And Paul tells us what that training is aimed at: a life that is self-controlled, upright, and godly. Three words, three directions. How I treat myself — self-control. How I treat the people around me — uprightness. How I walk before God — godliness. These are not three burdens that grace piles onto your back. They are three fruits that grow naturally in someone who lives in the knowledge of being loved. When you truly know you are loved like that, you begin to treat yourself with more care, to treat your neighbor with more honesty, to walk with God with more openness.

And all of this — the grace, the training, the shaped life — is anchored in a hope. Paul calls it the blessed hope: the glorious appearing of our great God and Savior Jesus Christ. Living well today does not feel so heavy when you know who you are walking toward. The hope of Christ's return is not a way of checking out of the present — it is the fuel that lets you act today with both conviction and peace.

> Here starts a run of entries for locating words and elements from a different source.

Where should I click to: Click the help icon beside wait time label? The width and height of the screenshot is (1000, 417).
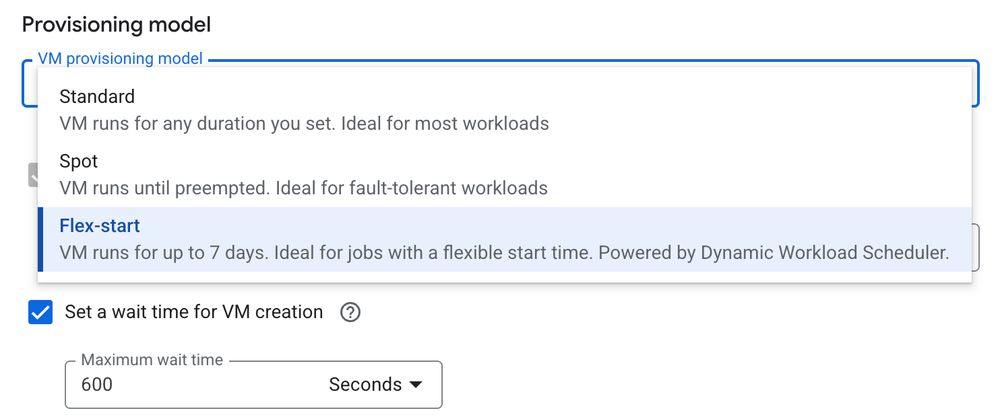point(349,313)
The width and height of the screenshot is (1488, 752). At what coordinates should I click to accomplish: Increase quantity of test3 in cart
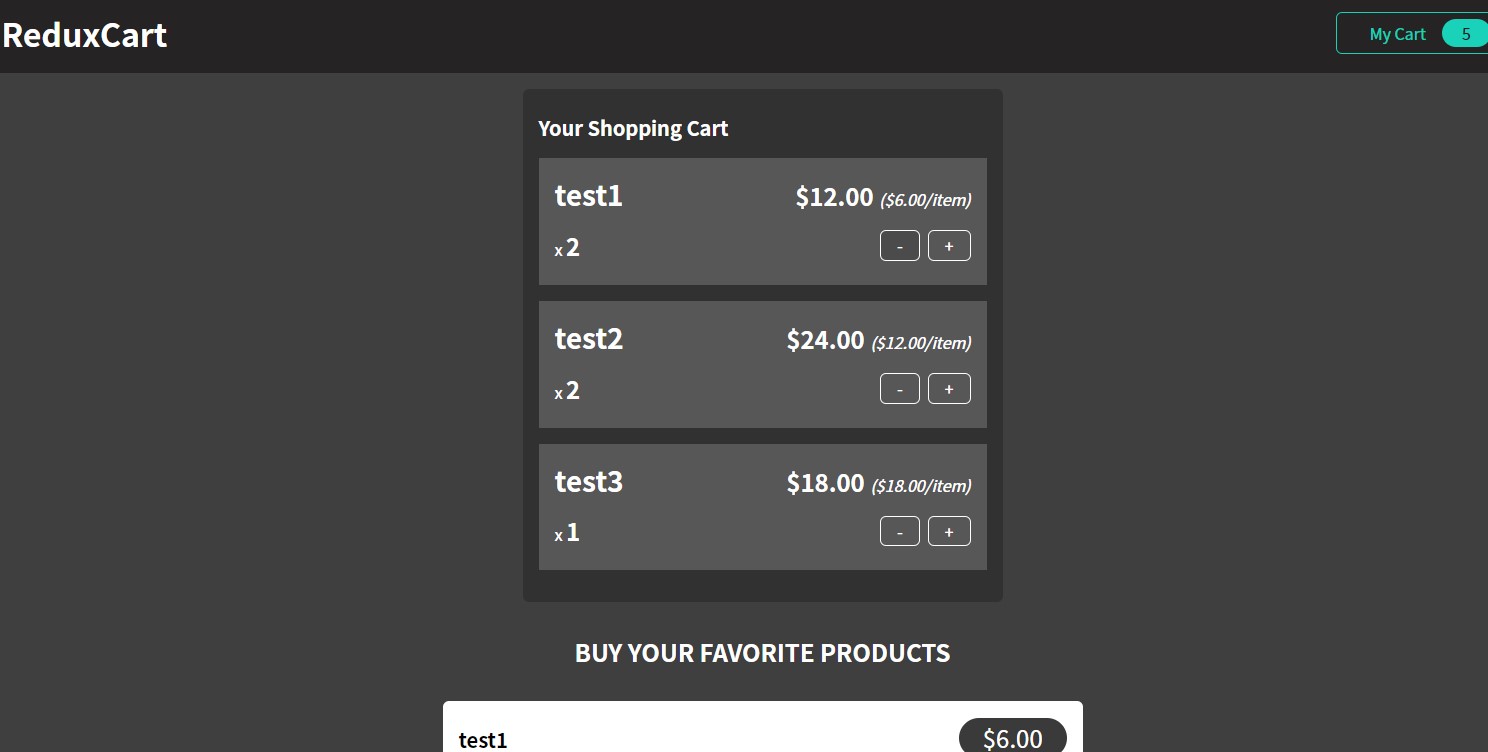tap(948, 531)

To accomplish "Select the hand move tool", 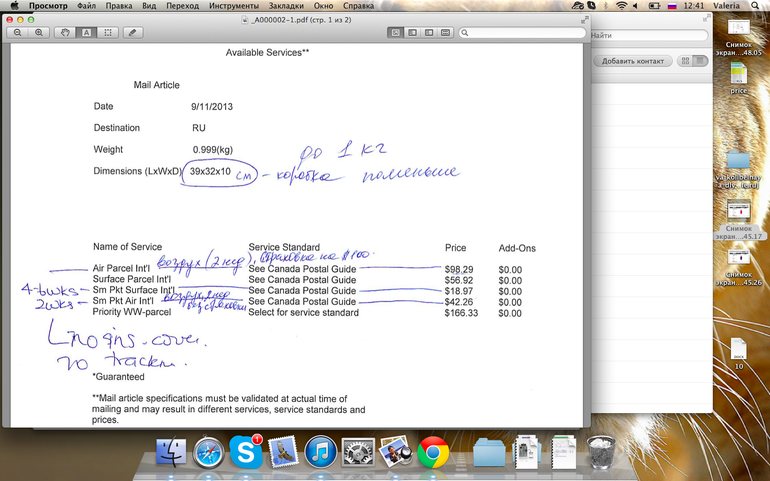I will pyautogui.click(x=66, y=33).
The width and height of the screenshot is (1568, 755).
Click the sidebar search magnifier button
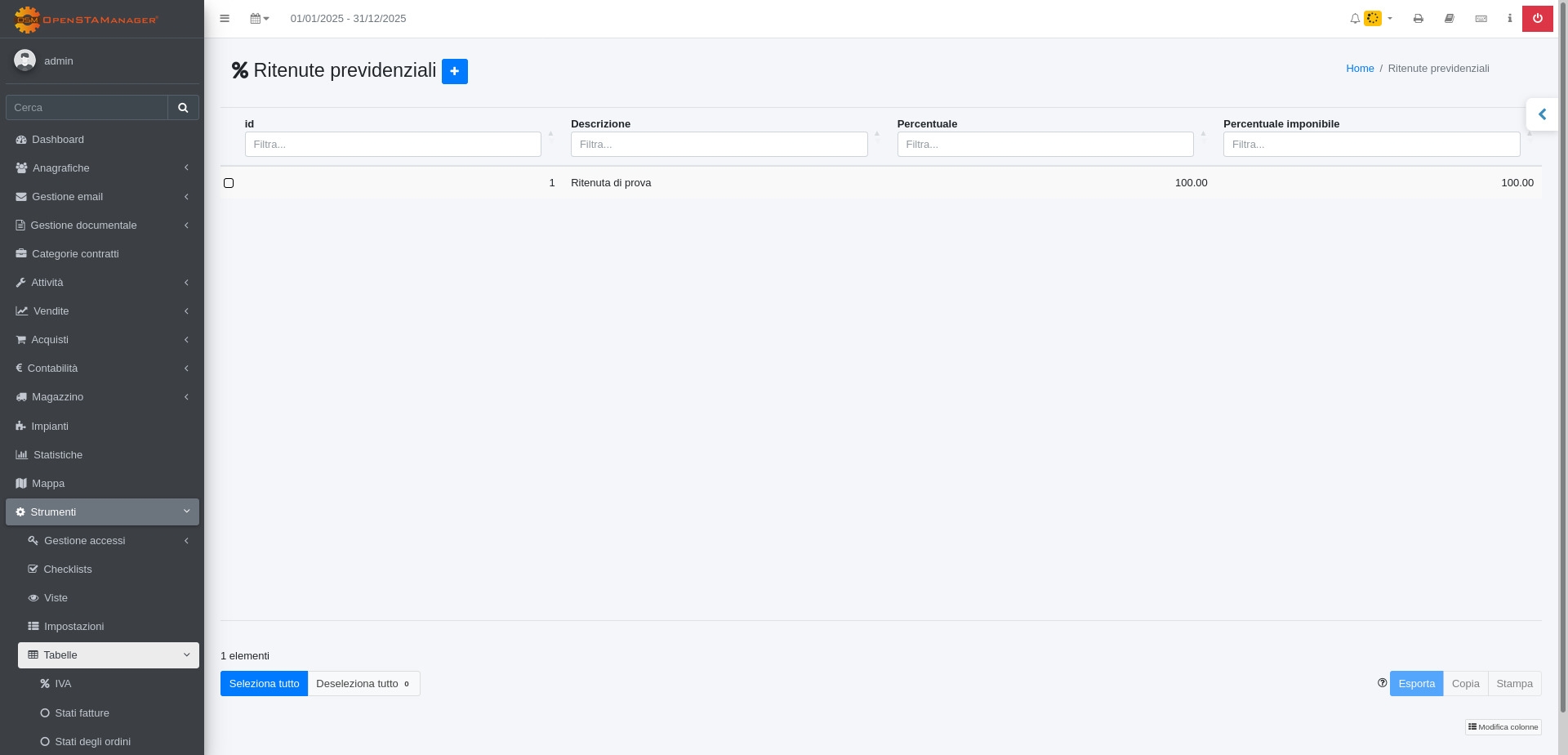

So today, before breakfast, do this one thing: choose one of those three dimensions — self-controlled, upright, or godly — and write one sentence, just one, about how God's grace can work in that area today. Not a plan. Not a list. One sentence. And then pray: "Lord, let your grace train me in this area today." That is how grace works — one day, one direction, one line of faith.

Stay close to God. Pray — then act. I'll see you tomorrow, my friend.